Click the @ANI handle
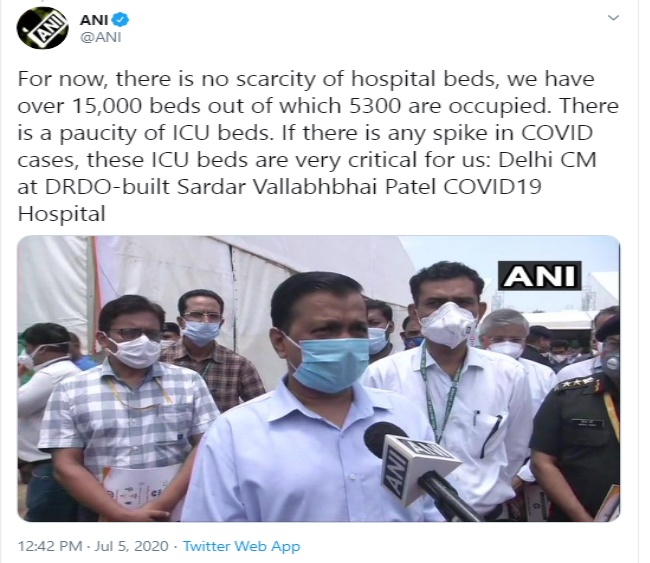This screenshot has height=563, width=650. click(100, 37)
——————
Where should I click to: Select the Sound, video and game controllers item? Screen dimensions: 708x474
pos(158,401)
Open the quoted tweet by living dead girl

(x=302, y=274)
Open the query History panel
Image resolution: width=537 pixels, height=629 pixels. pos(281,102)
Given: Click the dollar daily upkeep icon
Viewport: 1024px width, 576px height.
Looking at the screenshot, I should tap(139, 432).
——————
- _EXERCISE_
Please set down the lines from the line with "Open the query History panel" to the line with "Looking at the", copying them character for character.

- _CORRECT OUTPUT_
Open the query History panel
Image resolution: width=537 pixels, height=629 pixels. pos(281,102)
Given: Click the dollar daily upkeep icon
Viewport: 1024px width, 576px height.
Looking at the screenshot, I should tap(139, 432).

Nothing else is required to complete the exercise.